**Source extract:**
********

The Positional Encoding in LLMs may appear somewhat mysterious the first time we come across the concept, and for good reasons! Over the years, researchers have found many different ad-hoc ways to encode positions and relative positions in the attention mechanism. The most recent surprise to me is the emergence of NoPE (no positional encoding) as being better for generalization on longer sequences. Today, we look at:

• Additive Relative Positional Embeddings

• Multiplicative Relative Positional Embeddings

• ALiBi: Attention With Linear Biases

• RoPE: Rotary Position Embedding

  • The Complex Number Representation

  • Increasing The Context Window With RoPE

• No Position Encoder: NoPE

  • How NoPE Can Learn Relation Positional Information

  • Better Generalization for Longer Distance

  • Llama 4's iRoPE

The original positional encoding scheme introduced in "Attention is All You Need" uses sinusoidal functions to create absolute position representations, but this approach revealed significant shortcomings when handling longer sequences or transferring to different sequence lengths:

• Fixed context windows and poor extrapolation: When faced with sequences longer than this predefined limit, the model must either truncate the input or use positional values it never encountered during training. Perhaps the most significant limitation is that vanilla encodings represent absolute positions rather than relationships between tokens.

********

**Data shown:**
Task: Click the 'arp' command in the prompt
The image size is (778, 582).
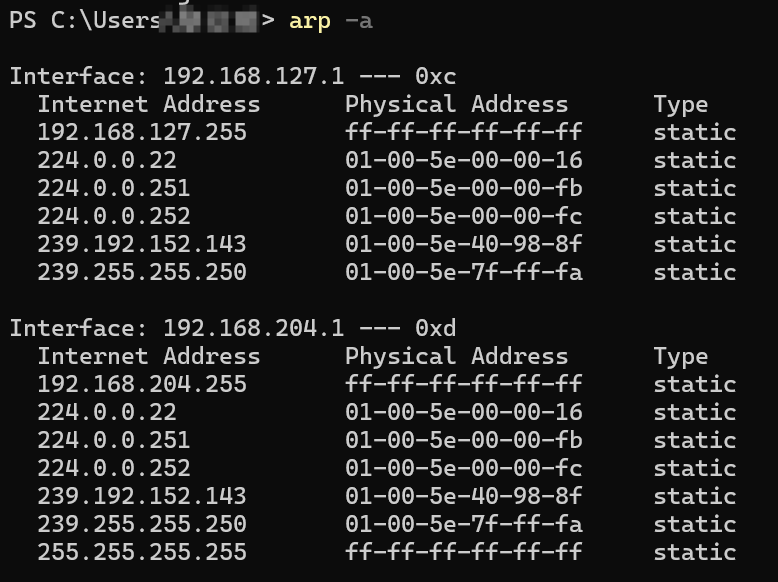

********

**Tasks to complete:**
A: Name the top-level topics, leaving out their subtopics, that the positional encoding text lists after "Today, we look at:".
B: Reproduce word for word the passage of the positional encoding text starting with "The original positional" and going on through "relationships between tokens.".

**Answers given:**
A:
- Additive Relative Positional Embeddings
- Multiplicative Relative Positional Embeddings
- ALiBi: Attention With Linear Biases
- RoPE: Rotary Position Embedding
- No Position Encoder: NoPE

B:
The original positional encoding scheme introduced in "Attention is All You Need" uses sinusoidal functions to create absolute position representations, but this approach revealed significant shortcomings when handling longer sequences or transferring to different sequence lengths:

• Fixed context windows and poor extrapolation: When faced with sequences longer than this predefined limit, the model must either truncate the input or use positional values it never encountered during training. Perhaps the most significant limitation is that vanilla encodings represent absolute positions rather than relationships between tokens.